Jaime Silva reagia assim à posição do deputado europeu Miguel Portas que no seu blogue (http://www.miguelportas.net/blog ) assume a sua «simpatia» em relação à acção de sexta-feira, promovida pelo recém-criado movimento anti-transgénicos Verde Eufémia.
Para Miguel Portas, o movimento «conseguiu alertar a opinião pública» e fazer sair o debate sobre os transgénicos em Portugal «do Parlamento e das opiniões escritas nos jornais».
«Simpatizo com movimentos que sejam capazes de fazer saltar para o debate público os 'pontos negros' da nossa civilização inovando nas acções, se necessário nos limites da lei», afirma, considerando que a perda de um hectare de milho transgénico «deve ser colocado na balança do ganho social que o gesto induziu».
O eurodeputado defendeu, num texto publicado no sábado, que «a nossa sociedade tem que aprender a conviver com novas formas de conflitualidade não violenta».
No dia seguinte, Miguel Portas voltou a reflectir sobre o assunto e admite que a iniciativa configura um «crime semi-público».
No entanto, o eurodeputado diz estar convicto de que os activistas «ponderaram seguramente esse facto quando decidiram a acção» e «sabem que as consequências do seu gesto se prolongarão em tribunal, caso o agricultor os processe para obter uma indemnização por perdas e danos».
«Esse é o contencioso entre ambos e compete à Justiça dirimi-lo. Passa por aqui o Estado de Direito», afirmou.
Para Miguel Portas, este tipo de acções «deve incidir sobre os verdadeiros responsáveis e não sobre pequenos agricultores».
«Respeito o Estado de Direito. Neste como noutros casos, ele deve funcionar. (...) As leis devem mudar por vontade da maioria. A minha simpatia foi para um acto simbólico, não para uma hipotética estratégia de acção directa. Não penso que infringir a lei seja modo de estruturar a luta política em condições de democracia», acrescenta.

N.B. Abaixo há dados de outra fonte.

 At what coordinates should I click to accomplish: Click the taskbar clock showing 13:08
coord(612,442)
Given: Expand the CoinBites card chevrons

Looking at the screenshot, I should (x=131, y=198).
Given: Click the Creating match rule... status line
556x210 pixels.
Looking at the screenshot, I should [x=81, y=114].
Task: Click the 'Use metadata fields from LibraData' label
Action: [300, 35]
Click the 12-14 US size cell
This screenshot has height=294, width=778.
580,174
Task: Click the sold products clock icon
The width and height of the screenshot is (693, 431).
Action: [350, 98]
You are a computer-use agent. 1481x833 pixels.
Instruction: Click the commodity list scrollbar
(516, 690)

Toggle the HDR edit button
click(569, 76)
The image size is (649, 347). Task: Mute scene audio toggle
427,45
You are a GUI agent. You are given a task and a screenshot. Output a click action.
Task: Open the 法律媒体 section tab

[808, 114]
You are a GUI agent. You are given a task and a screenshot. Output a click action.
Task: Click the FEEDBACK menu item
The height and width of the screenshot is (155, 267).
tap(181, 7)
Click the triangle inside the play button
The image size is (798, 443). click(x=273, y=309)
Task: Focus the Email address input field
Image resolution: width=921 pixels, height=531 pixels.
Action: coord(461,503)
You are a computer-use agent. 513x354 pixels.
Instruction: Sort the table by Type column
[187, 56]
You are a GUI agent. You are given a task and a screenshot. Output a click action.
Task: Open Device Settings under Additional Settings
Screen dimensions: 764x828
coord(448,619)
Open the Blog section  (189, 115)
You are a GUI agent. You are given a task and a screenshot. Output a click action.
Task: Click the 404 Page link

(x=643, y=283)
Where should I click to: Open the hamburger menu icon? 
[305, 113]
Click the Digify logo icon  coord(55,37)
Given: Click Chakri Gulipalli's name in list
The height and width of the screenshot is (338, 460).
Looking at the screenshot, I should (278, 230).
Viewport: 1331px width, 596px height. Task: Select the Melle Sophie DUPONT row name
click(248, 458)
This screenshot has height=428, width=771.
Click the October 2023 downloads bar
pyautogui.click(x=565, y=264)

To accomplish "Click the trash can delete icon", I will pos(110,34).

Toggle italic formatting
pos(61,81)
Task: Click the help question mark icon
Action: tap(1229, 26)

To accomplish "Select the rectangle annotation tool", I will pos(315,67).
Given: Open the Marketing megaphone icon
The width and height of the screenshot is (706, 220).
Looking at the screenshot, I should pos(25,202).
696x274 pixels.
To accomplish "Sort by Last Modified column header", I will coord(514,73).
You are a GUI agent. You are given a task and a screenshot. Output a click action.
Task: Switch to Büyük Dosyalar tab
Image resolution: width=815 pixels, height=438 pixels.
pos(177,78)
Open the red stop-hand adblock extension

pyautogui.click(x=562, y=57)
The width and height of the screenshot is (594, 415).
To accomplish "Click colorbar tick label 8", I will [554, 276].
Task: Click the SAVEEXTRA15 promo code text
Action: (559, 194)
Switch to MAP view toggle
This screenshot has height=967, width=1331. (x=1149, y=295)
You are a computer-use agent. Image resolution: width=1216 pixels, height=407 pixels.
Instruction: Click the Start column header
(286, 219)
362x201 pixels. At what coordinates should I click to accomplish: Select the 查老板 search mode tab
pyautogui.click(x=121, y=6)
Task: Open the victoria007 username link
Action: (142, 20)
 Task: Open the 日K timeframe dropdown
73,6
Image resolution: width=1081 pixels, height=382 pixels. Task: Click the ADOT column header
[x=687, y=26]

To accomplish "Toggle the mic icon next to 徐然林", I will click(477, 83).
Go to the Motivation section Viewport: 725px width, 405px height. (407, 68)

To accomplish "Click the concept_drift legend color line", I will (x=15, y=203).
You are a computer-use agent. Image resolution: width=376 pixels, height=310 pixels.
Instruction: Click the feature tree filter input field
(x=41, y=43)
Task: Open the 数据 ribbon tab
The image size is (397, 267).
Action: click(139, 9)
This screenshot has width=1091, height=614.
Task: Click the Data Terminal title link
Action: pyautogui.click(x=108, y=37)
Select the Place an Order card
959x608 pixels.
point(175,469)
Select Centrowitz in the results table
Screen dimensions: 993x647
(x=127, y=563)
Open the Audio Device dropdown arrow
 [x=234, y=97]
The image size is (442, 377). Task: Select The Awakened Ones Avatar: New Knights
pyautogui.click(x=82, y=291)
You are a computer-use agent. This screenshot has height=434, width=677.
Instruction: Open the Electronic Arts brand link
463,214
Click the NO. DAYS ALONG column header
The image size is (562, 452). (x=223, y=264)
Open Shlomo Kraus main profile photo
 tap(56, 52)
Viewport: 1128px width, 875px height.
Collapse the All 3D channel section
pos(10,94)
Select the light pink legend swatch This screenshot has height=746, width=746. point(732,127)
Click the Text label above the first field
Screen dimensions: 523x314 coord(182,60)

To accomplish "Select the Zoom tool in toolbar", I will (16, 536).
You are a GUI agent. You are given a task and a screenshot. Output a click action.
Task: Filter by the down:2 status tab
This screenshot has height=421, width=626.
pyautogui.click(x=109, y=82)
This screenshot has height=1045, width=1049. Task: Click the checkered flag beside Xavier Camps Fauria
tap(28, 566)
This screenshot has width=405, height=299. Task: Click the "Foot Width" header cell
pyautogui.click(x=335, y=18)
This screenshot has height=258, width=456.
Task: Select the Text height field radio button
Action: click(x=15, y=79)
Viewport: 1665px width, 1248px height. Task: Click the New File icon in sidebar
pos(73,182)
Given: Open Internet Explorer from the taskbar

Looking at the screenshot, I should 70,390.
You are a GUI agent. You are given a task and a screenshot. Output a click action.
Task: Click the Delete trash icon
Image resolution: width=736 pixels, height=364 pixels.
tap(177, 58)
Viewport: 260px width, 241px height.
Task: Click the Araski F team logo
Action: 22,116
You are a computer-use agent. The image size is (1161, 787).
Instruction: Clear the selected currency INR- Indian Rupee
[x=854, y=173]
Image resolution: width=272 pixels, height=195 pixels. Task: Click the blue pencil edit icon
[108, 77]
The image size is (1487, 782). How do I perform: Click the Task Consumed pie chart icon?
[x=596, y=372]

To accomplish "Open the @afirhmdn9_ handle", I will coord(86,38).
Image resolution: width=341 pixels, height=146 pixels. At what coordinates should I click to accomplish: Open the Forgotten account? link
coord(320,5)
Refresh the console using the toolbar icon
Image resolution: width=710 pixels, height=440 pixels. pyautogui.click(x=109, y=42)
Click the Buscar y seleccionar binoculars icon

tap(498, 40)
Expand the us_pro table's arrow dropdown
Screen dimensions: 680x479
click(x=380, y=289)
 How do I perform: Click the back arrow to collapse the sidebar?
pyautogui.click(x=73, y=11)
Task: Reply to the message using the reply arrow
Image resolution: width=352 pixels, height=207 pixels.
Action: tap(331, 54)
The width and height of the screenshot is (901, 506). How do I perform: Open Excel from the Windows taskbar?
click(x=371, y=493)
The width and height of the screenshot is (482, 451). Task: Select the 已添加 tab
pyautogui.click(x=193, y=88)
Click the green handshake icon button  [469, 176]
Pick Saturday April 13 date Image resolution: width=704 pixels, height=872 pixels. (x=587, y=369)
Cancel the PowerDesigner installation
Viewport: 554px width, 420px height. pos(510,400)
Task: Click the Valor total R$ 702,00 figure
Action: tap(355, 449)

«A polémica acção não atacou o 'direito de propriedade', nem foi um roubo ou uma apropriação ilegítima para benefício de um concorrente. Os activistas terão errado no alvo porque ceifaram um hectare de milho transgénico de um pequeno agricultor, e o debate acabou por se centrar no acessório e sobre a escolha da acção. Quanto a nós, sociedade, seria bom que nos concentrássemos no essencial: Transgénicos no prato ou fora dele?», questiona.